## EXERCISE DESCRIPTION
Look for the string "blue" in the data below, and copy each line that holds it.

## INPUT MATERIAL
»»

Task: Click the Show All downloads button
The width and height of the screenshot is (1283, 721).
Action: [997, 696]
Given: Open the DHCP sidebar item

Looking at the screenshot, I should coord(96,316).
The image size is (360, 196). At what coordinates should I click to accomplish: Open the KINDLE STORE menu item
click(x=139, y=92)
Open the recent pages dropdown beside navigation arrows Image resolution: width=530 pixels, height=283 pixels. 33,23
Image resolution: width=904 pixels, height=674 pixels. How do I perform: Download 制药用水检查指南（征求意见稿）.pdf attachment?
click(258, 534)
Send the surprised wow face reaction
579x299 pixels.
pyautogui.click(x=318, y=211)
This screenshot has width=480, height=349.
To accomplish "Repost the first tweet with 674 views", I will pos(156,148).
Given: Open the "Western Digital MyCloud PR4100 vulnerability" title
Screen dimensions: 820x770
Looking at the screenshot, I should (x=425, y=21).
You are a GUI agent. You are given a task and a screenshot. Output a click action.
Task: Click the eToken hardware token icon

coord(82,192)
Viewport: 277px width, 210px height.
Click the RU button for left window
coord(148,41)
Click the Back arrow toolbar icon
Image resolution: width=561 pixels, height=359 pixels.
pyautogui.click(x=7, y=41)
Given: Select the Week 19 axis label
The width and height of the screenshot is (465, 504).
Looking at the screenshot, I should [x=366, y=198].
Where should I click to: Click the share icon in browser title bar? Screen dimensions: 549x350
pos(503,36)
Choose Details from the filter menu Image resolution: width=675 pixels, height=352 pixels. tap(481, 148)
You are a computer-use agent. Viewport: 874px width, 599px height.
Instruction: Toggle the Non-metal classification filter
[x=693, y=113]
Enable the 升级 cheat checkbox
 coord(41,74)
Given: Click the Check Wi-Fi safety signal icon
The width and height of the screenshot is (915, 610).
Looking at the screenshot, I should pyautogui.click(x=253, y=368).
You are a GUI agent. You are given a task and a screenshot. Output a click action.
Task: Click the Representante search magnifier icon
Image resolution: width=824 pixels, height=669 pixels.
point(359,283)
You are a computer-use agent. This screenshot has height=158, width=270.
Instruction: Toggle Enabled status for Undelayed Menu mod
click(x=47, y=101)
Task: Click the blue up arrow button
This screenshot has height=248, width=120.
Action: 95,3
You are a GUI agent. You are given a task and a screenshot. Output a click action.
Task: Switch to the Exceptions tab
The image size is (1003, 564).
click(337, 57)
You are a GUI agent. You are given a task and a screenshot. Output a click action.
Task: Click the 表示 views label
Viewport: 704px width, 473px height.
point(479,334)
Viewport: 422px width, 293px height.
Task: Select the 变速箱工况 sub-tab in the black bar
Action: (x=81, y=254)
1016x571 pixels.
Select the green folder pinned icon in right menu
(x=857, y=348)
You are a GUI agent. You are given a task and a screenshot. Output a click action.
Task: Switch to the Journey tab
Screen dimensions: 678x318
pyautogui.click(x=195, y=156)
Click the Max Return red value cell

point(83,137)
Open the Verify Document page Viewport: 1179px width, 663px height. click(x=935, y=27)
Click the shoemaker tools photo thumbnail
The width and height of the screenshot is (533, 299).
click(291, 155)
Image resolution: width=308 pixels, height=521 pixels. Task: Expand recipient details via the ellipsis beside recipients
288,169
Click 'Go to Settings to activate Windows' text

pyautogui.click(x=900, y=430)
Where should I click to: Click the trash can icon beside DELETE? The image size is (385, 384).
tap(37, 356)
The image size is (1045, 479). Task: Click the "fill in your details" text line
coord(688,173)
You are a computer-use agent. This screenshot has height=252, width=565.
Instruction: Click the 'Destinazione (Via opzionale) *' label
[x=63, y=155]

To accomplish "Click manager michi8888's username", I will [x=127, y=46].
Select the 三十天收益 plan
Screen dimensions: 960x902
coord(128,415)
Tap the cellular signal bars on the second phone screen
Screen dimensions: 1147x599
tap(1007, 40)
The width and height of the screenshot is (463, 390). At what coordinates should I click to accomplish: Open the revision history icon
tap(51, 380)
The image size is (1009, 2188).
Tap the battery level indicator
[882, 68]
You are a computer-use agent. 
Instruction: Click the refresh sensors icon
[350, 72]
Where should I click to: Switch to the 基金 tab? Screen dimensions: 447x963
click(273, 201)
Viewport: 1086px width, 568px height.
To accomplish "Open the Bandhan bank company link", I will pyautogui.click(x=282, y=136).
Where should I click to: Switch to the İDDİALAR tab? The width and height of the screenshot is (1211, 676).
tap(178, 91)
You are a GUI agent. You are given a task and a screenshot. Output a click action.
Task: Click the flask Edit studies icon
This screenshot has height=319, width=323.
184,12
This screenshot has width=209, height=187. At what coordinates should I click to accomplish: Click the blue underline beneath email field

««

## REPLY TO THE TASK
Task: Click the blue up arrow button
This screenshot has width=209, height=187. At what coordinates should I click to accomplish: Click the blue underline beneath email field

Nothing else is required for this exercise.